SPRINGFIELD, Mo. – Inflation jumped at its fastest pace in nearly 40 years last month, a 7% spike from a year earlier that is increasing household expenses, eating into wage gains, and heaping pressure on President Joe Biden and the Federal Reserve to address what has become the biggest threat to the U.S. economy.

The United States hasn’t seen anything like it since the early 1980s. 

Prices rose sharply in 2021 for cars, gas, food, and furniture as part of a rapid recovery from the pandemic recession. Vast infusions of government aid and ultra-low interest rates helped spur demand for goods, while vaccinations gave people the confidence to dine out and travel.

Springfield shoppers say they are feeling the pinch all around them, from the gas station to the grocery store.
“Everything’s high…food, gas. It goes up $0.20 at a time and takes forever to go back down pennies at a time,” says Springfield resident Charles Hobbs as he filled up his tank Thursday. “[There’s also] a lot of things you can’t find…and empty shelves.”

As Americans ramped up spending, supply chains remained squeezed by shortages of workers and raw materials, and this magnified price pressures.

The Labor Department reported Wednesday that a measure of inflation that excludes volatile food and gas prices jumped 5.5% in December, also the highest in decades.

Excerpted data:

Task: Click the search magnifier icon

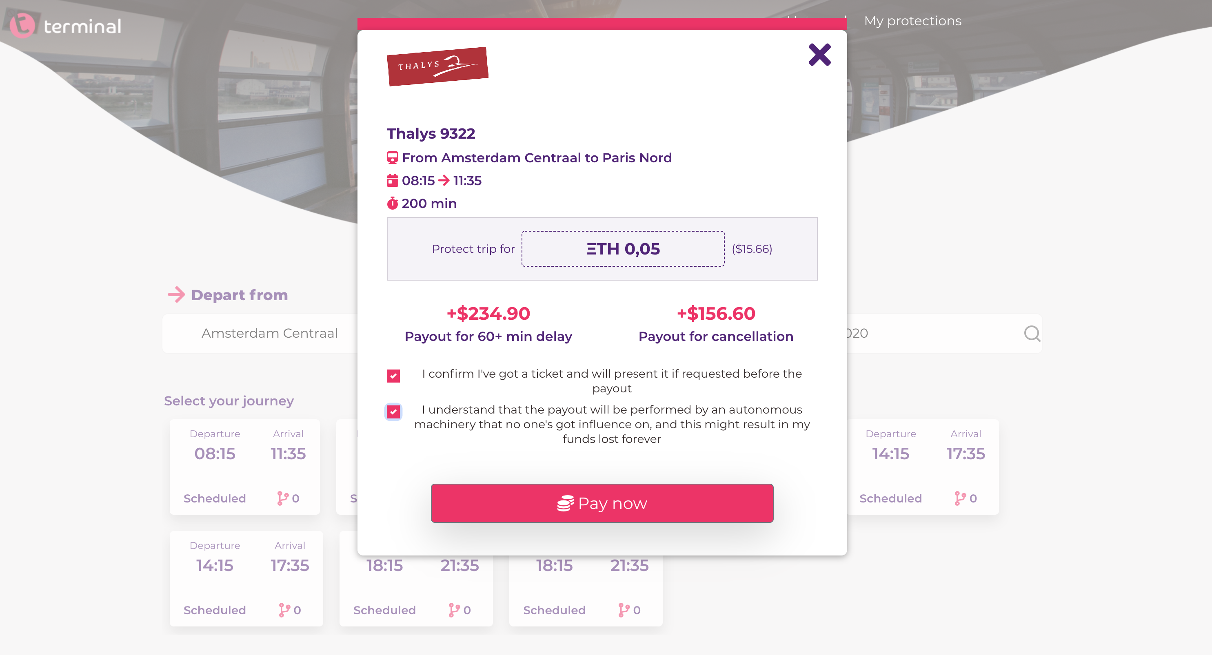Action: pos(1032,333)
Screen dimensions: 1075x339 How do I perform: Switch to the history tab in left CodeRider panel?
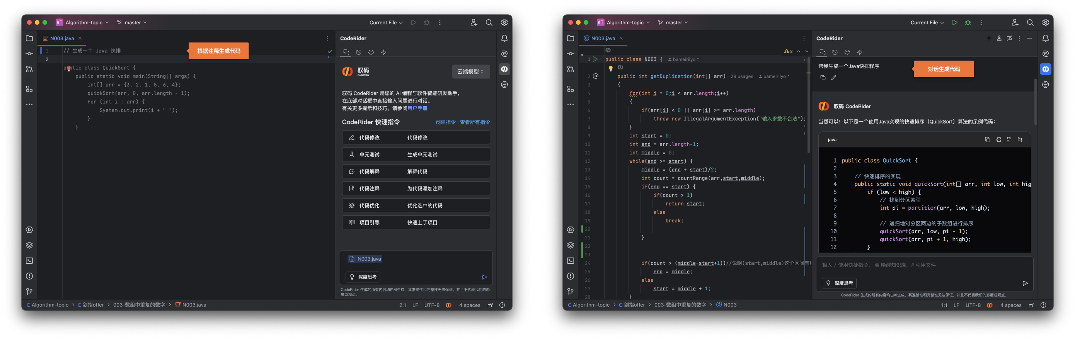pyautogui.click(x=358, y=52)
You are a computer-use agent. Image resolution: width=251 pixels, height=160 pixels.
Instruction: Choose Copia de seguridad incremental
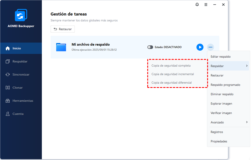pyautogui.click(x=173, y=74)
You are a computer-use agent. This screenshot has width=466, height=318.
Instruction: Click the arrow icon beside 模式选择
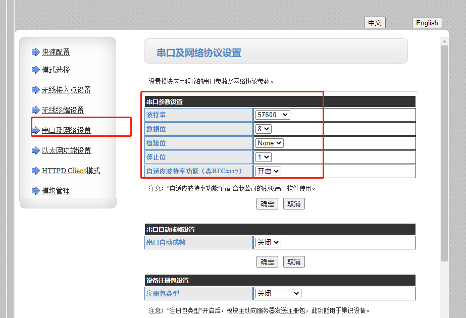coord(35,70)

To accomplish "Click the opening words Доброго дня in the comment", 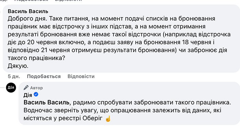I will coord(27,19).
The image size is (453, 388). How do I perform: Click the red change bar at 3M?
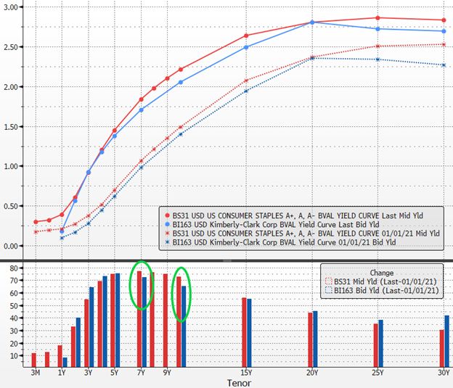click(34, 360)
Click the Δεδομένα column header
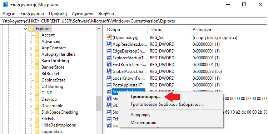 (x=202, y=30)
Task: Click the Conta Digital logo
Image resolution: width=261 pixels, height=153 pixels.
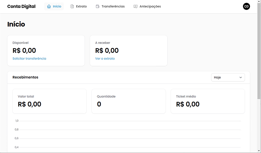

Tasks to carry out:
(1) Answer these questions from the inflation article:
(a) By what percentage did inflation rise from a year earlier?
(b) Which Springfield resident is quoted while filling up his tank?
(c) By how much did the measure of inflation that excludes food and gas prices jump in December?
(2) Extend the inflation article by a few paragraphs, starting after its last sentence.
The records have no connection to the inflation article.

Answers per task:
(1)
(a) 7%
(b) Charles Hobbs
(c) 5.5%

(2)
Price gains could slow further as snags in supply chains ease, but most economists say inflation won’t fall back to pre-pandemic levels anytime soon.

Companies large and small are adapting as best they can.

Owners of Consumers Hardware in Springfield say they are having problems keeping certain items like paint and adhesives in stock, while also facing higher prices on weekly orders. “We can’t get supply in and then when we do get it in, increased prices are pretty much across the board on every product that we’re getting,” says owner Joe Losh.

Losh says orders are consistently costing more and deliveries are often delayed.”We’re a small business, and unfortunately, we have to pass it on to survive,” he tells OzarksFirst on Thursday. Losh says many small businesses are also having to raise prices after recently raising employee wages. According to Losh, the only silver lining is that price hikes and supply chain issues are affecting his big-box competitors too.”We’re hearing from our customers that it’s everywhere. It doesn’t matter where they go. We’re just pretty much in the same boat with everybody else.”

Businesses struggling to hire have hiked pay, but rising prices for goods and services have eroded those income gains for many Americans. Lower-income families have felt it the most, and polls show that inflation has started displacing even the coronavirus as a public concern.

The biggest driver of inflation, according to economists, is mismatches between supply and demand. Used car prices have soared more than 37% over the past year because a shortage of semiconductors has prevented auto companies from making enough new cars. Supply-chain constraints have driven furniture prices nearly 14% higher over the past year.

Inflation could ease as the omicron wave fades and as Americans shift more of their spending to services such as travel, eating out, and movie-going. That would reduce the demand for goods and help clear supply chains.